The Pacific Tsunami Warning Center cancelled its regional alert for Pacific-island nations at 0350 GMT, about two and a half hours after the powerful quake struck at 0112 GMT near the Santa Cruz Islands in the Solomons.

"We can report five dead and three injured. One of the dead was a male child, three were elderly women and one an elderly man," Chris Rogers, a nurse at Lata Hospital in the Santa Cruz Islands, told AFP.
Solomons Prime Minister Gordon Darcy Lilo's office said four villages on the Santa Cruz Islands had been hit.
"Latest reports suggest that between 60 to 70 homes have been damaged by waves crashing into at least four villages on Santa Cruz Islands," Lilo's spokesman George Herming told AFP.
"At this stage, authorities are still trying to establish the exact number and extent of damage. Communication to (the) Santa Cruz Islands is difficult due to the remoteness of the islands."
It was not immediately apparent whether the victims died in the quake or tsunami.
Solomon Islands Red Cross secretary general Joanne Zoleveke said she too had been told at least three villages were hit, with houses washed away.
"In the Solomon Islands when we talk about villages there can be anything from 10 to 30 houses," she said.
The US Geological Survey said the quake struck the Santa Cruz Islands, which have been rocked by a series of strong tremors over the past week, at a depth of 28.7 kilometres (18 miles). The USGS first gave the depth at 5.8 kilometres.
Several powerful aftershocks were also recorded.
"Sea level readings indicate a tsunami was generated," the Hawaii-based Pacific centre said after the 8.0 quake, before lifting its tsunami alert for several island nations.

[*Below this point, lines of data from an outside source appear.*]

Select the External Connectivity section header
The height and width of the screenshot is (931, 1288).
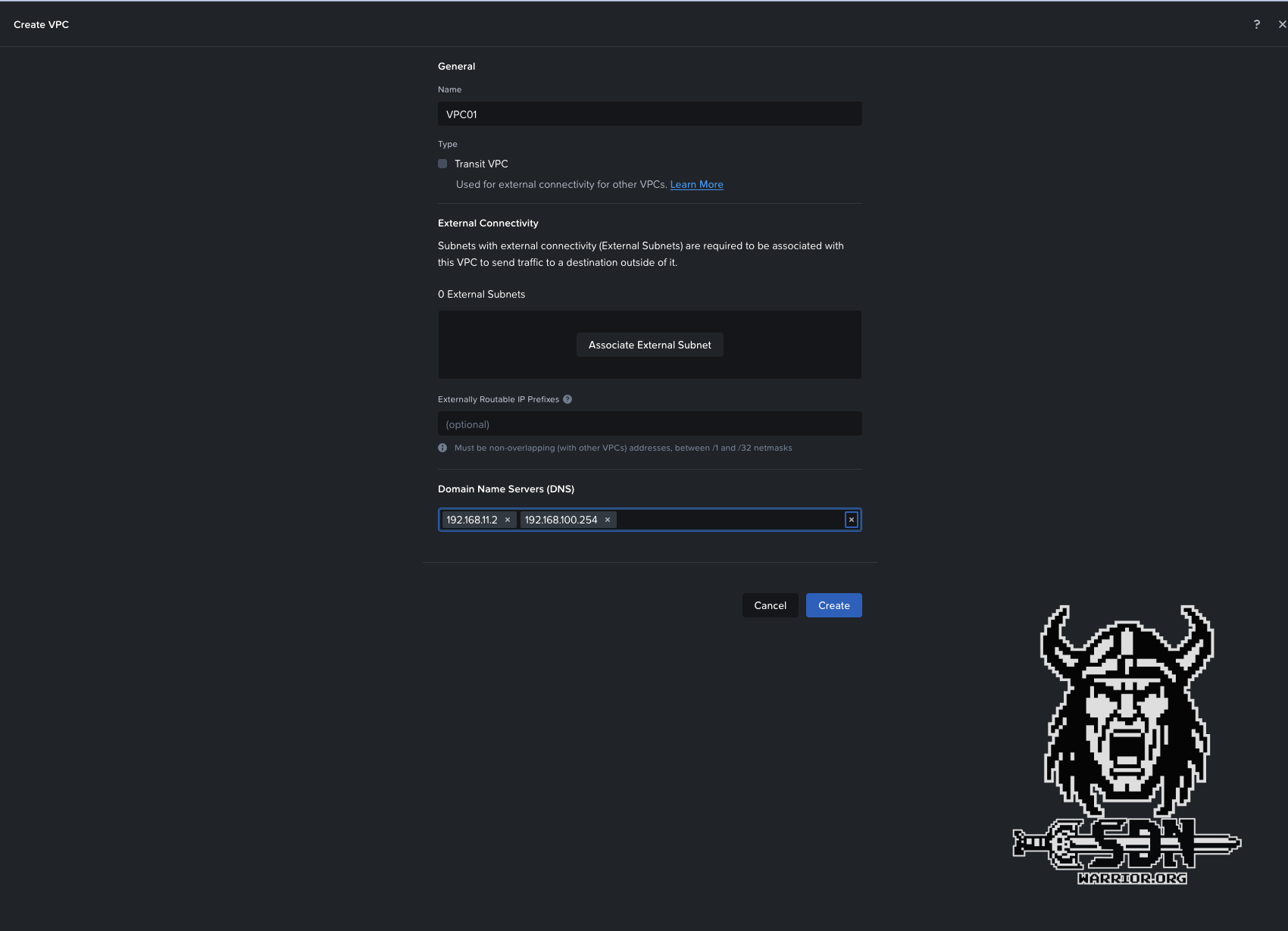(488, 223)
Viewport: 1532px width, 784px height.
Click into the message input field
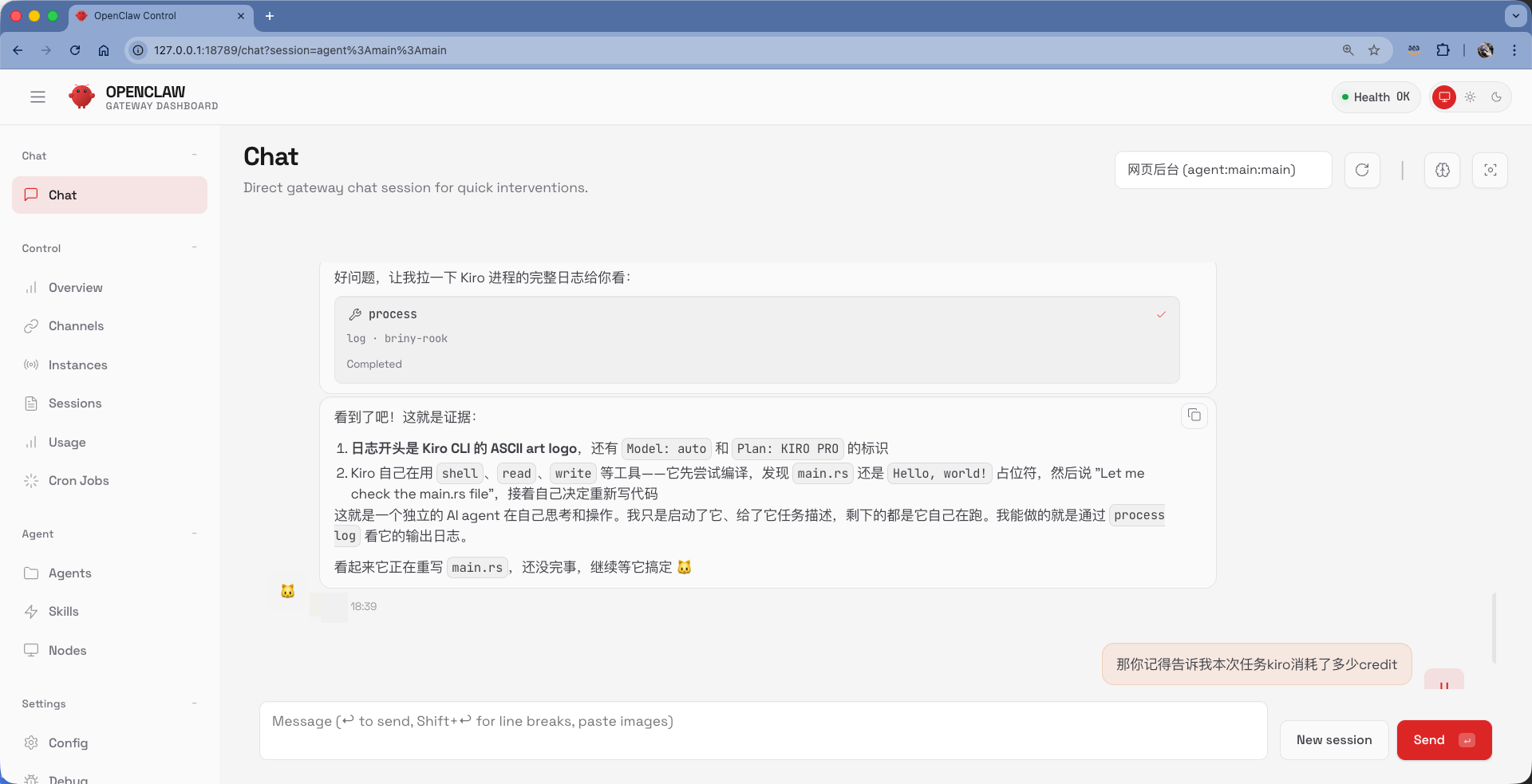pos(763,731)
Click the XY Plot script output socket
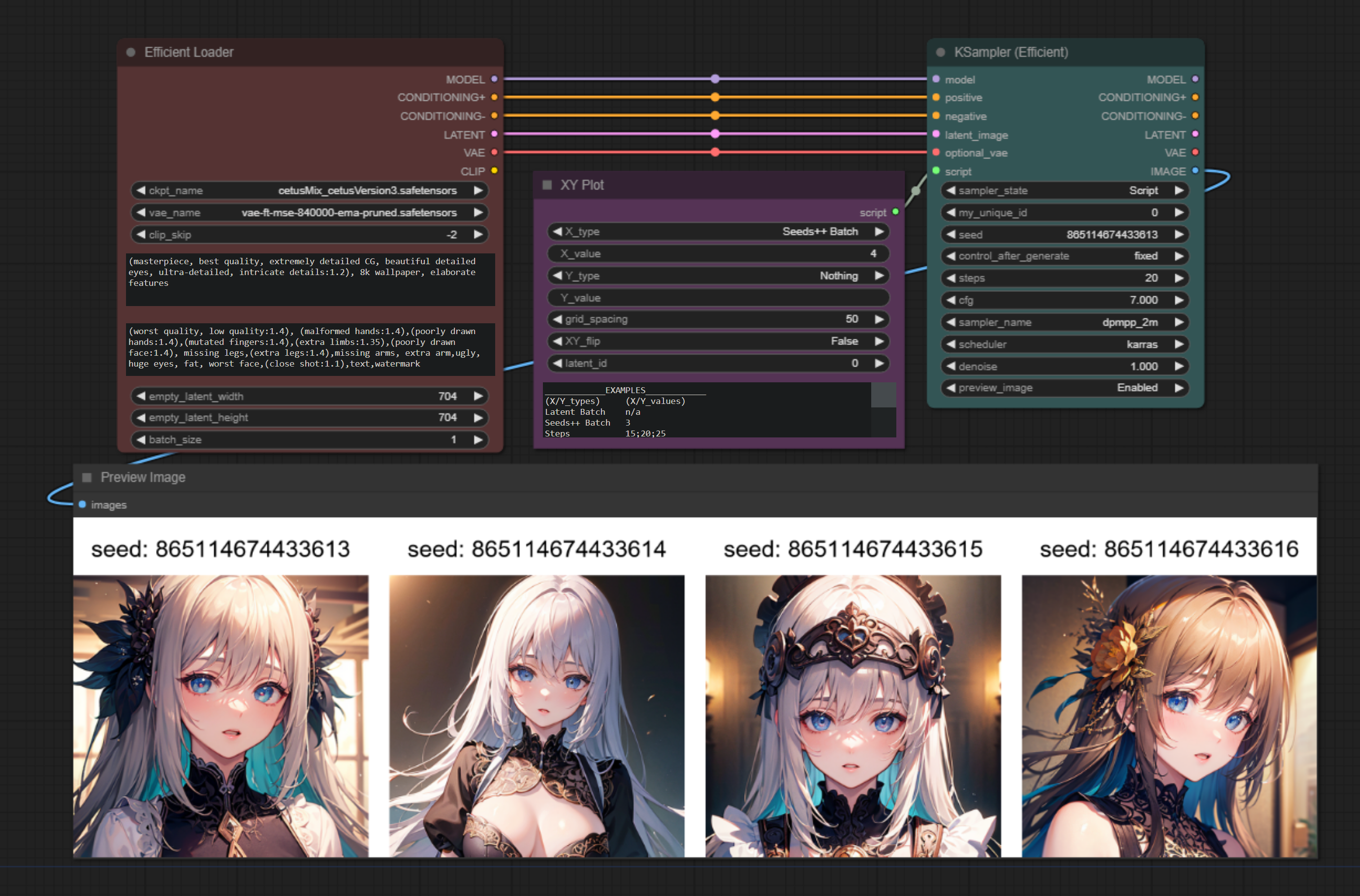This screenshot has height=896, width=1360. point(895,212)
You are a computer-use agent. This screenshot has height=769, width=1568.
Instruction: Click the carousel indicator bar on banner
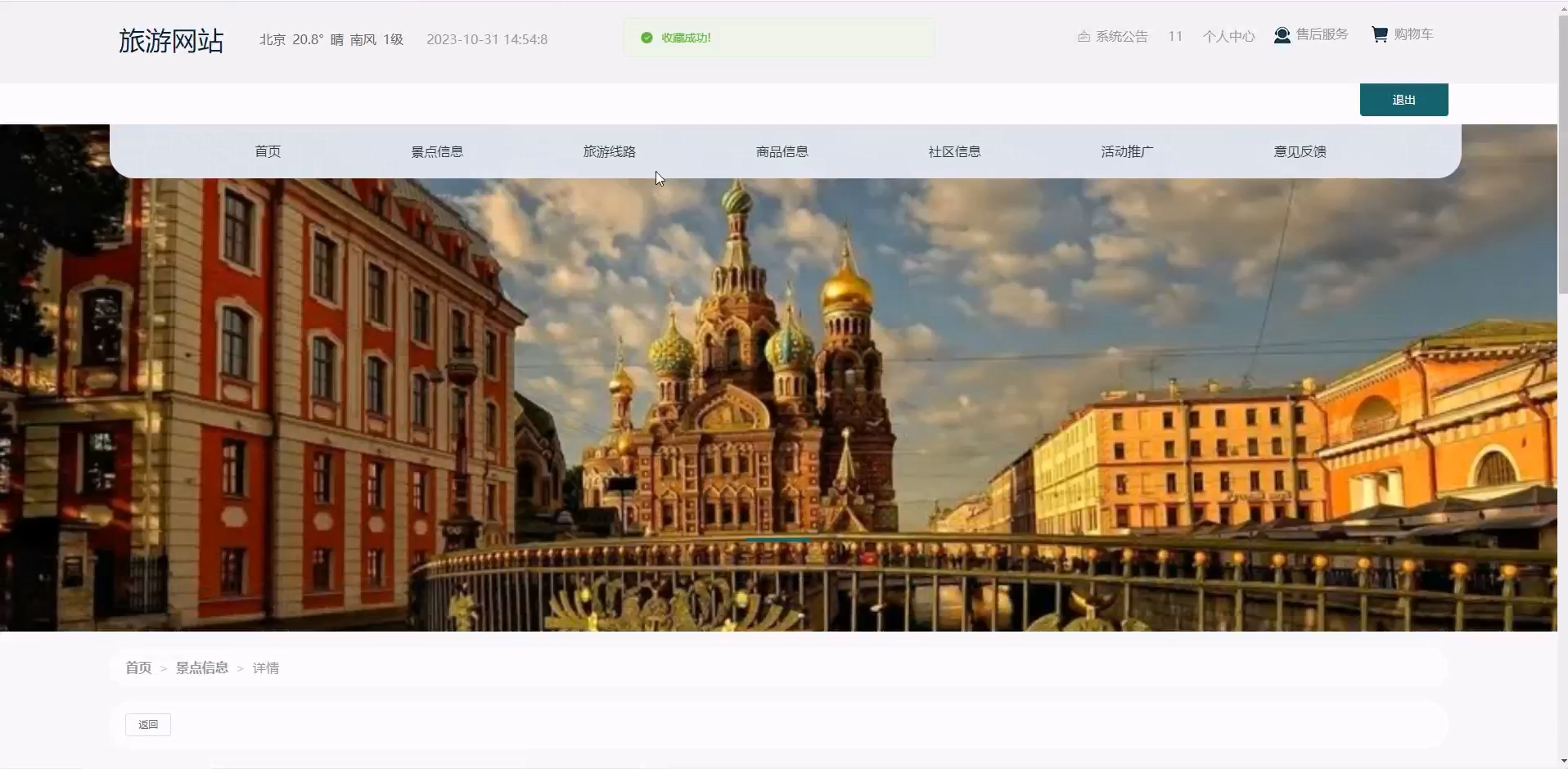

Australia's earthquake monitoring agency and the Pacific centre said a tsunami wave was measured at 91 centimetres, at Lata, on the main Santa Cruz island of Ndende.
Locals in the Solomons capital Honiara, 580 kilometres (360 miles) from the epicentre, said the quake was not felt there.
Lata Hospital director of nursing Augustine Bilve said some patients were evacuated to higher ground to prepare for any injured from the villages along the coast.
"There was continuous shaking in Lata but no damaged buildings here," he said.
"We were told that after the shaking, waves came to the villages."
In 2007 a tsunami following an 8.0-magnitude earthquake killed at least 52 people in the Solomons and left thousands homeless. The quake was so powerful that it lifted an island and pushed out its shoreline by dozens of metres.
The Solomons are part of the "Ring of Fire", a zone of tectonic activity around the Pacific Ocean that is subject to earthquakes and volcanic eruptions.
Before it was lifted, the tsunami warning was in effect for the Solomon Islands, Vanuatu, Nauru, Papua New Guinea, Tuvalu, New Caledonia, Kosrae, Fiji, Kiribati, and Wallis and Futuna.